US 12,293,283 B2
	Reinforcement learning using meta-learned intrinsic rewards
Zeyu Zheng, Ann Arbor, MI (US); Junhyuk Oh, London (GB); and Satinder Singh Baveja, Ann Arbor, MI (US)
Assigned to DeepMind Technologies Limited, London (GB)
Filed by DeepMind Technologies Limited, London (GB)
Filed on Sep. 25, 2020, as Appl. No. 17/033,410.
Claims priority of provisional application 62/905,964, filed on Sep. 25, 2019.
Prior Publication US 2021/0089910 A1, Mar. 25, 2021
Int. Cl. G06N 3/08 (2023.01); G06N 3/04 (2023.01); G06N 3/044 (2023.01); G06N 3/045 (2023.01); G06N 3/084 (2023.01)

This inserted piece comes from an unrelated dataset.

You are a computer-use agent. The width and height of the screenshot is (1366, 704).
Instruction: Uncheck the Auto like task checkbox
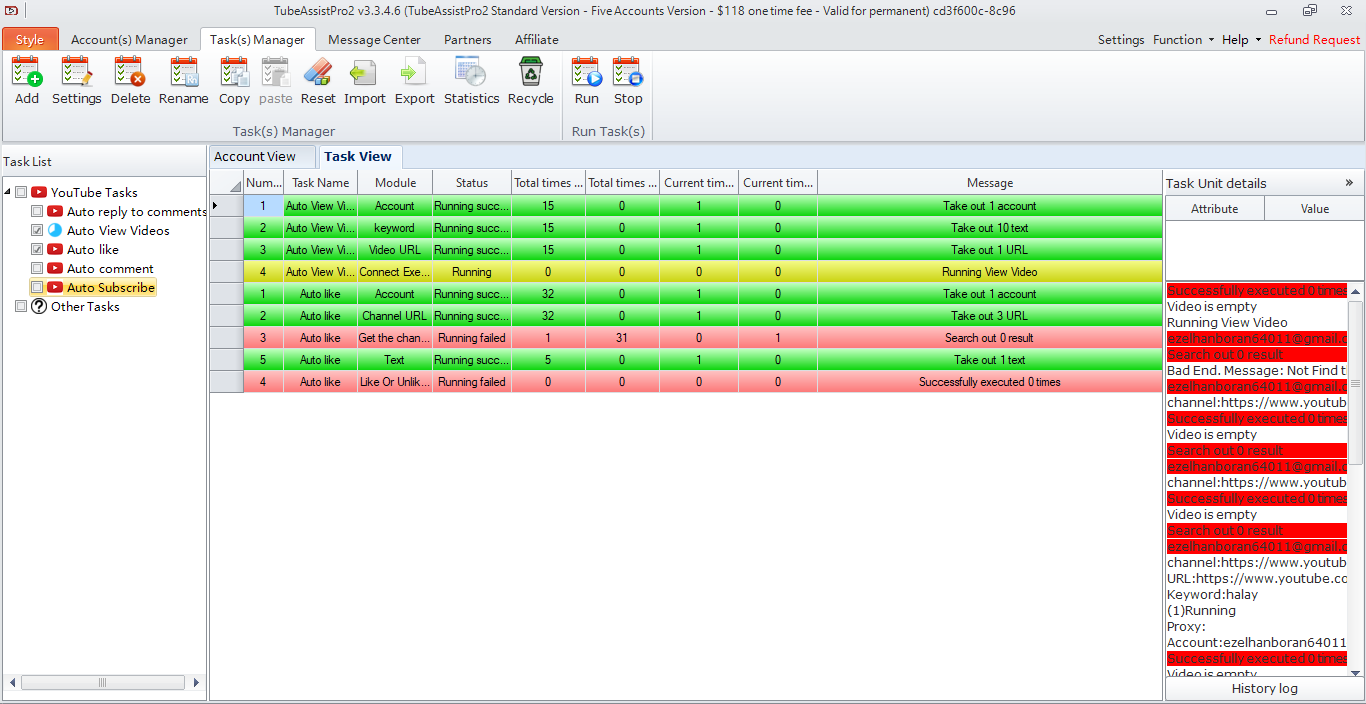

CPC G06N 3/08 (2013.01) [G06N 3/044 (2023.01); G06N 3/045 (2023.01); G06N 3/084 (2013.01)]

20 Claims

1. A method of training a reinforcement learning system, the reinforcement learning system comprising an agent configured to perform actions based upon a policy and an intrinsic reward system configured to generate intrinsic reward values for the agent based upon the actions taken by the agent, the method comprising:

training the reinforcement learning system by updating the agent's policy based upon, for each of a plurality of task episodes performed by the agent and each corresponding to a respective task, a first objective that measures an expected return accumulated within the task episode, the training comprising, for each of the plurality of task episodes:

at each of a plurality of time steps within the task episode, determining a respective intrinsic reward value for the time step using the intrinsic reward system conditioned on a history of the agent at earlier time steps within the task episode and at time steps during previous task episodes across a lifetime of the agent, wherein the lifetime of the agent comprises the plurality of task episodes; and

updating the intrinsic reward system based upon a second objective that measures, for a particular time step within a particular one of the plurality of task episodes, an expected return accumulated across a remainder of the lifetime of the agent subsequent to the particular time step, wherein the expected return accumulated across the remainder of the lifetime of the agent is determined based on extrinsic reward values at one or more subsequent time steps and on an approximation of a lifetime extrinsic reward for subsequent task episodes during the remainder of the lifetime of the agent generated by a lifetime return function.